▸ **Exercise directions**
Set each line of the material below down word for word, from the first through the line that holds "Support Us (148, 1004)", but not the pictures.

▸ **Study material**
▽

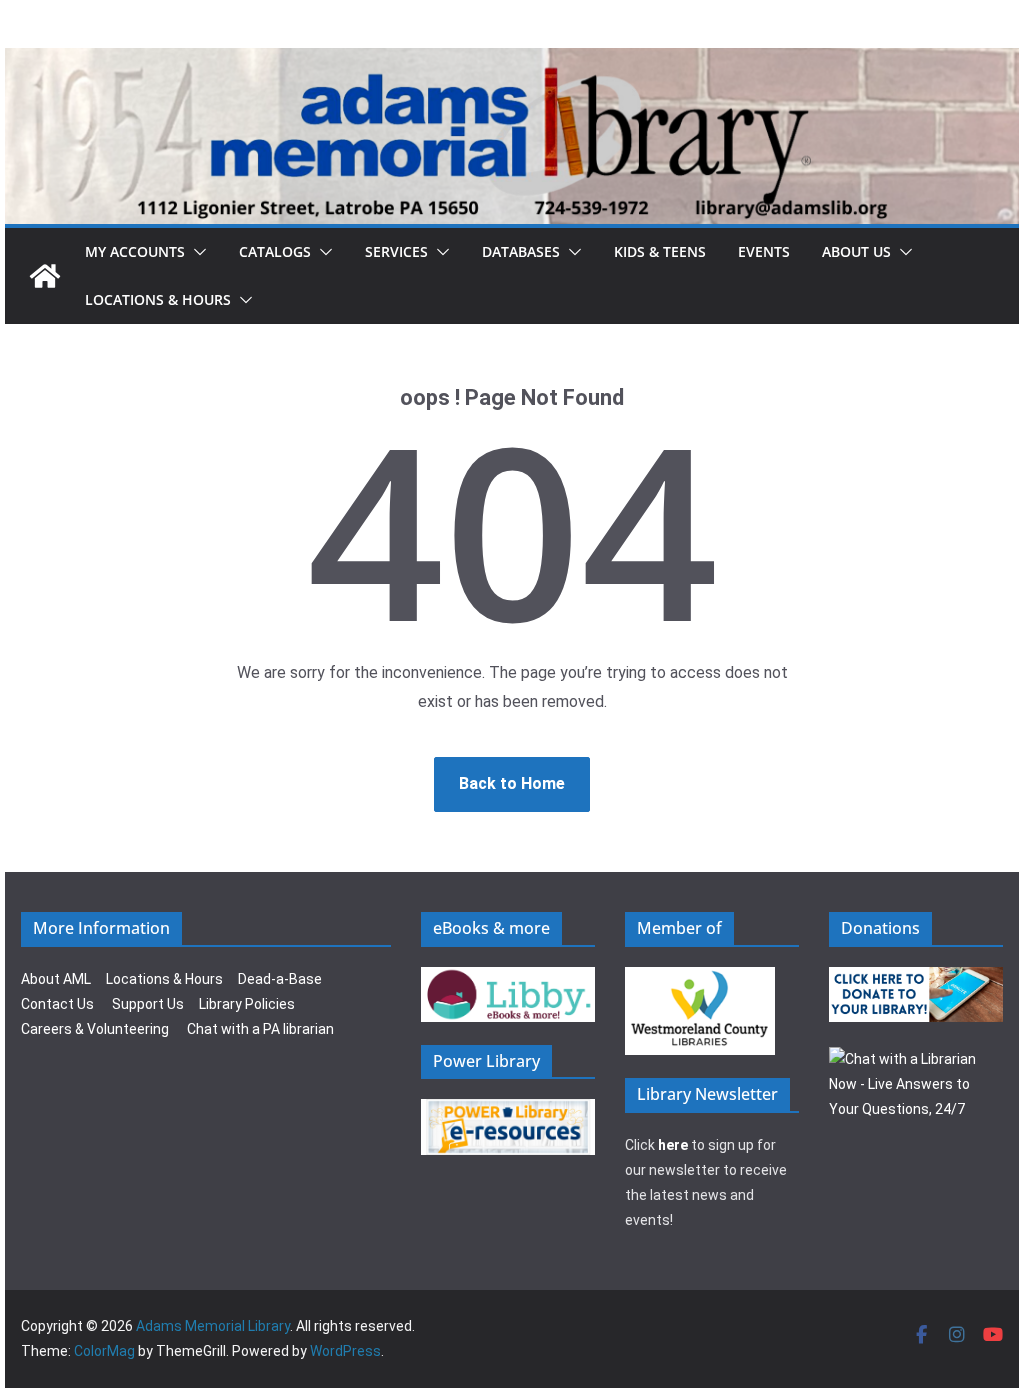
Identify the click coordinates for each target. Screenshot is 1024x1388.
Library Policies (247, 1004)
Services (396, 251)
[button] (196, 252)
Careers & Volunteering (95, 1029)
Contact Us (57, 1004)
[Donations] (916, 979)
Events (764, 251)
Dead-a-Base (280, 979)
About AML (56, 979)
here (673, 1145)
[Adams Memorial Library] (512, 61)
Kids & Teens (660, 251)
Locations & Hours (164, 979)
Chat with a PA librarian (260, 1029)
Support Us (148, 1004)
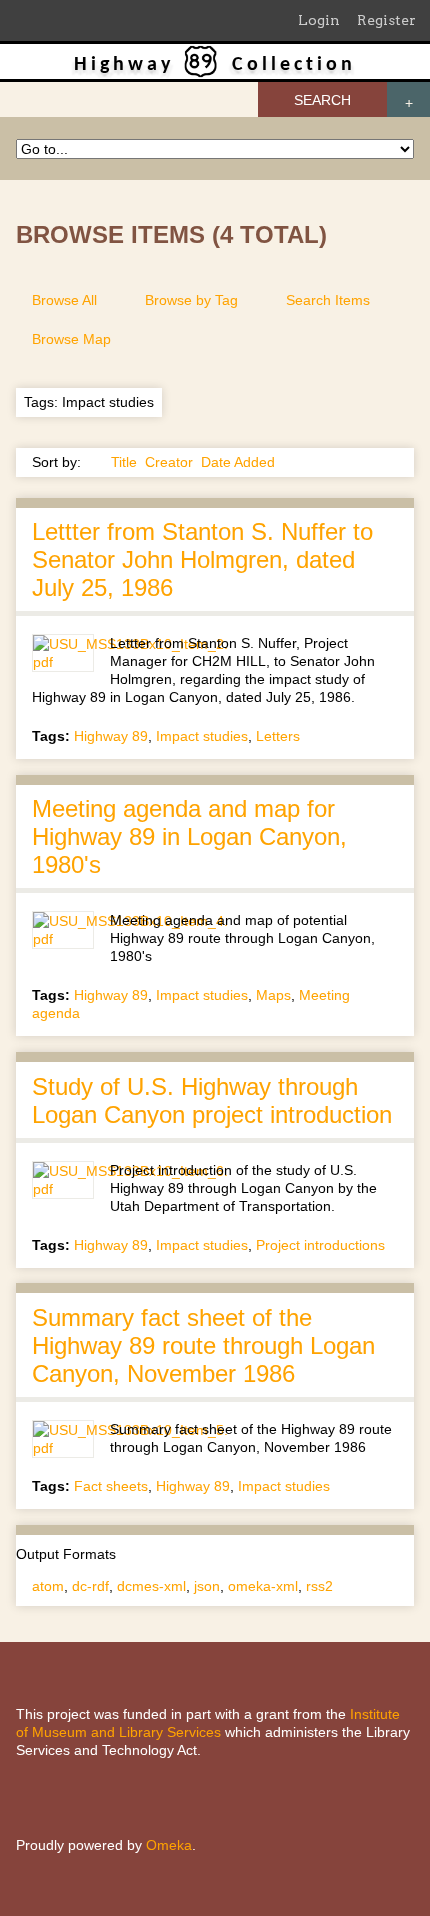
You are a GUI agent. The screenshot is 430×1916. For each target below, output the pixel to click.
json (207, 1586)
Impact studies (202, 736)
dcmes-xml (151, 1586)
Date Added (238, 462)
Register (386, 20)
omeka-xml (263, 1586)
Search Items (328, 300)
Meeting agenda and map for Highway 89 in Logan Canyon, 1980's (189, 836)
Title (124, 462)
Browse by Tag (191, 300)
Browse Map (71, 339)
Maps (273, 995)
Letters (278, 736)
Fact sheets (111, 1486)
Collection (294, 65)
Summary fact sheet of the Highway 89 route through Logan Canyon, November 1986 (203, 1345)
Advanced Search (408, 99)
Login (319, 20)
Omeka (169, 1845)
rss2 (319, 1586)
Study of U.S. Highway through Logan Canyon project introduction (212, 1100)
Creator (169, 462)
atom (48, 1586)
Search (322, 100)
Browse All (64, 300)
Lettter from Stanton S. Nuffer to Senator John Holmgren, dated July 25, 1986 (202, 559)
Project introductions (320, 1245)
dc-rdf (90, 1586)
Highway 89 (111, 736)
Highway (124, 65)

△

▸ **Written response**
Identify the click coordinates for each target. Screenshot is 1024x1388.
Library Policies (247, 1004)
Services (396, 251)
[button] (196, 252)
Careers & Volunteering (95, 1029)
Contact Us (57, 1004)
[Donations] (916, 979)
Events (764, 251)
Dead-a-Base (280, 979)
About AML (56, 979)
here (673, 1145)
[Adams Memorial Library] (512, 61)
Kids & Teens (660, 251)
Locations & Hours (164, 979)
Chat with a PA librarian (260, 1029)
Support Us (148, 1004)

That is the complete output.